HC Deb 20 June 1996 vol 279 cc618-20W
Mr. David Porter

To ask the Minister of Agriculture, Fisheries and Food what is the current tonnage of the United Kingdom fishing fleet; how far this is from its targets under the multi-annual guidance programme; and if he will make a statement. [34076]

Mr. Baldry

Latest available figures from the UK register show the current nominal tonnage of the UK fishing fleet as 207,000 tonnes. This figures, which represents some vessels measured in gross registered tonnes and others measured in gross tonnes, compares with an overall target for the end of 1996 in our existing multi-annual guidance programme of 176,981 GRT. Figures published recently by the European Commission, ostensibly using GT units, show us at 247,198 tonnes as against a target of 209,370 tonnes.

For a number of reasons, none of these figures give a correct picture of the actual position.

The first reservation relates to the end 1996 target itself. This was set using provisional data for the size of the UK fleet as at the end of 1991. We now know that this failed to include a significant number of vessels, the effect of which is to overstate the degree of reduction which we need to achieve.

The second reservation relates to the units of measurement used. Vessel tonnage is a volumetric measure which depends critically on the exact methodology. A valid comparison of fleet tonnage requires a consistent standard for the period in question. Consistency is, however, not readily achievable because the European Community is progressively altering the methodology used for the fishing fleet from the various national and international standards, previously collectively called GRT, to a common standard based on the international tonnage convention 1969 and known as GT. A phased programme of conversion was introduced by Council regulation (EEC) 2930/86, amended in particular by Council regulation (EEC) 3259/94, using technical provisions laid down in Commission decision 95/84/EC. Copies of these instruments are available in the House library. This process is not due to be completed until 2003.

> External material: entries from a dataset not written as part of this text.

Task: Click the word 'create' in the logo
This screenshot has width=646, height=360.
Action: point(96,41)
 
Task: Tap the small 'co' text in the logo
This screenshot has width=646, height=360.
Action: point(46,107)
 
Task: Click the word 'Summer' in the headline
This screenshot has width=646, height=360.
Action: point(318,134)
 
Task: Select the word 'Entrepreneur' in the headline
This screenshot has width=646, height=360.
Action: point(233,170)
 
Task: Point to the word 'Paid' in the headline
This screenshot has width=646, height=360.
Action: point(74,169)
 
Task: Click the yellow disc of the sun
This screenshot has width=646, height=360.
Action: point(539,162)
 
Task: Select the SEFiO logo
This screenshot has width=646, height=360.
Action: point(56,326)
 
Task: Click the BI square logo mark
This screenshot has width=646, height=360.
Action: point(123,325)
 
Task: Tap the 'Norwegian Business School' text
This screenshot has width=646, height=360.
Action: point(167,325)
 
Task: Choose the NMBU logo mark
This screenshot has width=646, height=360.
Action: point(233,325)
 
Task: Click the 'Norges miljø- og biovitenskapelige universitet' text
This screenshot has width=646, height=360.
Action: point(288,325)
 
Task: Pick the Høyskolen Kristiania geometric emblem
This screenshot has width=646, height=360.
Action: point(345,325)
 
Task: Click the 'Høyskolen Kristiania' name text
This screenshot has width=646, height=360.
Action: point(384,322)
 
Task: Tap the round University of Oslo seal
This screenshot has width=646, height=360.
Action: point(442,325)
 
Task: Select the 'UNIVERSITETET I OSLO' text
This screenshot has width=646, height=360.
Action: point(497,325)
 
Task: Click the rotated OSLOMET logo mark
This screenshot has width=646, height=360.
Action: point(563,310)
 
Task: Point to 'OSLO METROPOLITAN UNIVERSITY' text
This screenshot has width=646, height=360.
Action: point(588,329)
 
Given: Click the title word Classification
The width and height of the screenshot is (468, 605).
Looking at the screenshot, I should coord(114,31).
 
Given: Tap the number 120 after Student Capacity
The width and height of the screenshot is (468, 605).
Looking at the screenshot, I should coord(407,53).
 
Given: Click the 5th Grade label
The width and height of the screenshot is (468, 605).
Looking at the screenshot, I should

There is no simple mathematical relationship between GRT and GT for any given vessel establishment of a GT figure can be done only by physical measurement or, in the case of smaller vessels, by the application of formulae designed to give an approximation. Moreover, although GT figures are often higher than GRT figures for the same vessel, the range of outcomes can be as low as 50 per cent. or as high as 300 per cent. of the original tonnage according to the individual vessel characteristics. It is therefore impossible to use general assumptions to convert either the end 1996 target, or the current nominal tonnage of our fleet, to a GT basis, since the true result will depend on the actual relationship between GRT and GT for each of the particular vessels included on each occasion. Thus conversion requires consideration of each individual vessel.

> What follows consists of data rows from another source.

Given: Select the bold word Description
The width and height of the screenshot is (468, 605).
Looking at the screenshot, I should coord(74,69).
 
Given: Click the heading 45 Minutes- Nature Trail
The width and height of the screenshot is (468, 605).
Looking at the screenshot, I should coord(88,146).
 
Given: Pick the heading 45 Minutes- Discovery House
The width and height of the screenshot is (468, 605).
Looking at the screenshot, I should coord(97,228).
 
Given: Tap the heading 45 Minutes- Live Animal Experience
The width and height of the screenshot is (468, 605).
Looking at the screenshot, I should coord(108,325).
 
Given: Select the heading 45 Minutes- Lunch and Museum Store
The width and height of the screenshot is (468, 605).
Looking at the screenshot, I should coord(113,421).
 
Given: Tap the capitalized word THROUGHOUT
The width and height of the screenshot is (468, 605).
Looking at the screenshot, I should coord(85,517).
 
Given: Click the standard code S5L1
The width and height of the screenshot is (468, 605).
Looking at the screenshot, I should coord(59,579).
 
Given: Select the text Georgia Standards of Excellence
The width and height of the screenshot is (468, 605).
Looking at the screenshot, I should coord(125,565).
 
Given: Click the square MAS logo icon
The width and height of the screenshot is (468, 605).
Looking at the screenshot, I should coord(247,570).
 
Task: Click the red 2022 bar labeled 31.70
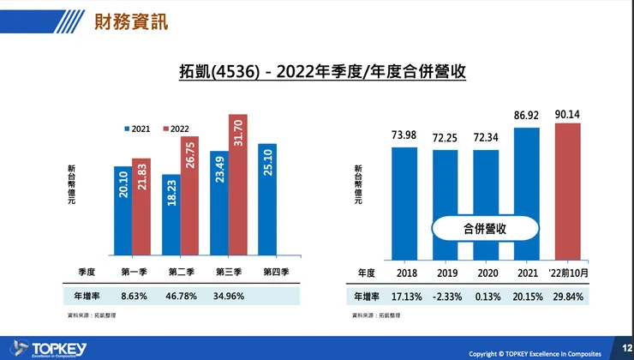238,184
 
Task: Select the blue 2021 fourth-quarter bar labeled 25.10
267,199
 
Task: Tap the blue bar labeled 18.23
170,214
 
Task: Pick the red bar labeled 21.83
141,207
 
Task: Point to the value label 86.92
526,114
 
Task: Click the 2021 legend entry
137,129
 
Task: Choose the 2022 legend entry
176,129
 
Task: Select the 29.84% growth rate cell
568,297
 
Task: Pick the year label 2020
486,272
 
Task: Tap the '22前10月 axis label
568,272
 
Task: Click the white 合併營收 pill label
486,228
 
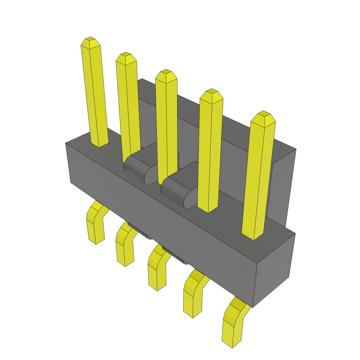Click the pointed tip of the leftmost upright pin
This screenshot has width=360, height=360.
(x=90, y=40)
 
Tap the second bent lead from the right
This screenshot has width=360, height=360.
(x=193, y=295)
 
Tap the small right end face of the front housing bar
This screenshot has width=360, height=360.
(x=274, y=269)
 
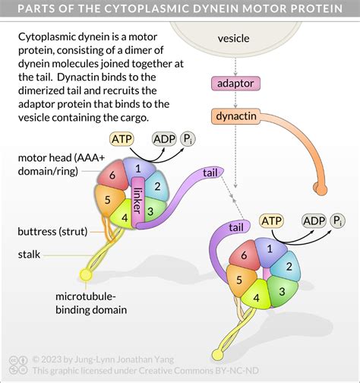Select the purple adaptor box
pos(235,84)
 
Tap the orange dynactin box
pos(235,116)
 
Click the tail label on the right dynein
pos(235,227)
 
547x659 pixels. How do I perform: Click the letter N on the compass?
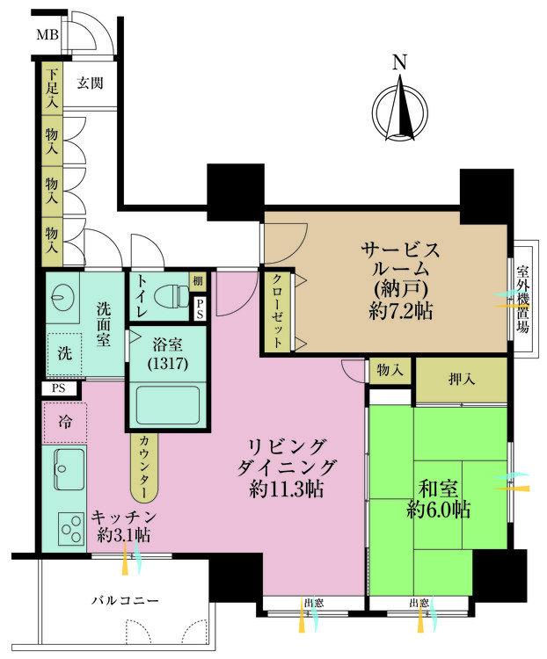tap(399, 62)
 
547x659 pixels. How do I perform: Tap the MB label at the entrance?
tap(47, 36)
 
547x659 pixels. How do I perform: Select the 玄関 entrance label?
tap(90, 83)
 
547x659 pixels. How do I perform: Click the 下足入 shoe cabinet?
tap(53, 87)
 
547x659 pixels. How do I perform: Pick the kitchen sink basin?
tap(68, 467)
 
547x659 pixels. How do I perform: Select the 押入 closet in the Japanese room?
tap(462, 380)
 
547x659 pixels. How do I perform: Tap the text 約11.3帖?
tap(283, 490)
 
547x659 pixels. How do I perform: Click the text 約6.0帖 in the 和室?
tap(438, 509)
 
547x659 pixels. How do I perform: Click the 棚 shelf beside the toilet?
tap(199, 281)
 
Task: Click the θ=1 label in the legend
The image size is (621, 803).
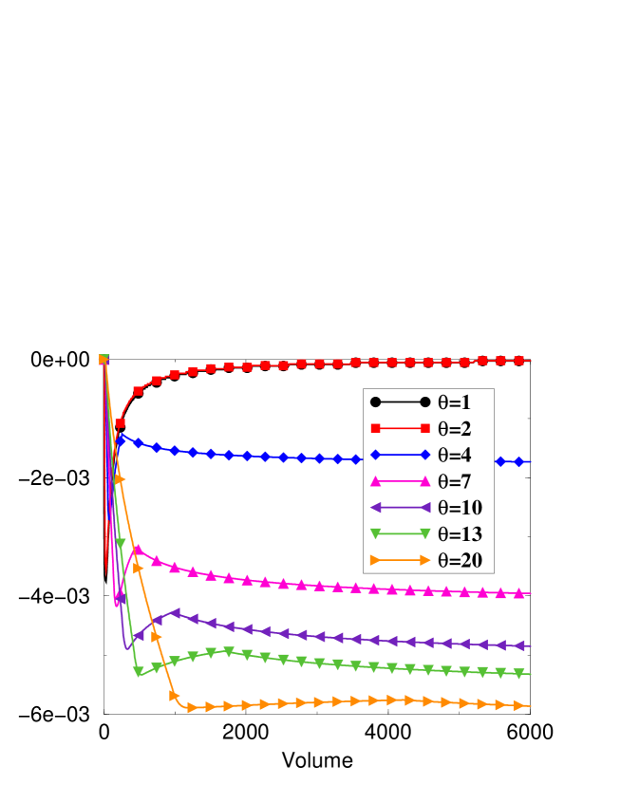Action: click(460, 402)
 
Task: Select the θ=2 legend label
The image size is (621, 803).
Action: click(460, 429)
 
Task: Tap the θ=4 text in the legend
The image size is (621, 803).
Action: click(460, 456)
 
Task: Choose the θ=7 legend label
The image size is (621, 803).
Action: click(460, 481)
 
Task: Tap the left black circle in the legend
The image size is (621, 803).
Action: click(376, 402)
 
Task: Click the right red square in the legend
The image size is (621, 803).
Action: click(425, 429)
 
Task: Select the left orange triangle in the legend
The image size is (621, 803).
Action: click(376, 561)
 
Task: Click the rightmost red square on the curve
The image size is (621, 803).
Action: click(518, 361)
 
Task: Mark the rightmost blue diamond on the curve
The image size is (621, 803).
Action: click(518, 462)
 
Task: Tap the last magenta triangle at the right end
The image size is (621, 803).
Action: click(518, 593)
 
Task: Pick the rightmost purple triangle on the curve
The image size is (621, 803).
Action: click(518, 645)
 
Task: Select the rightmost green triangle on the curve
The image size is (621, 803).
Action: click(518, 674)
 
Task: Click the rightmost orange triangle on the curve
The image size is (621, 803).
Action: click(518, 706)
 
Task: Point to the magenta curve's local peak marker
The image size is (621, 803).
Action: click(139, 549)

The Commission's attempted conversion in their recent published figures noted above, does not allow for this and does not use procedures agreed by member states or laid down in EU law. Their figures cannot therefore be properly described as GT, nor can the relationship between them be assumed to be proportional to actual progress in reducing our fleet.

Detailed work is being carried out to arrive at an accurate assessment of the UK position—similar uncertainties arise in relation to the figures for other member states. But, because records relating to vessels already removed from the fleet are not always sufficient to enable GT equivalents to be determined, there will necessarily be a degree of imprecision. Similarly, some newer vessels will be measured only in GT and would need to be remeasured to arrive at a GRT figure. As things stand, it is not therefore possible to give a valid comparison of performance against target on either basis.

These and other technical issues such as discrepancies between UK and Commission records of the number of vessels in our fleet, are being discussed bilaterally with the Commission. We are also passing full details of our calculations to it so that agreement can be reached on appropriate adjustments. The total impact of this technical review is quite substantial. Once completed and agreed, I anticipate we shall be within a handful of percentage points of our tonnage target.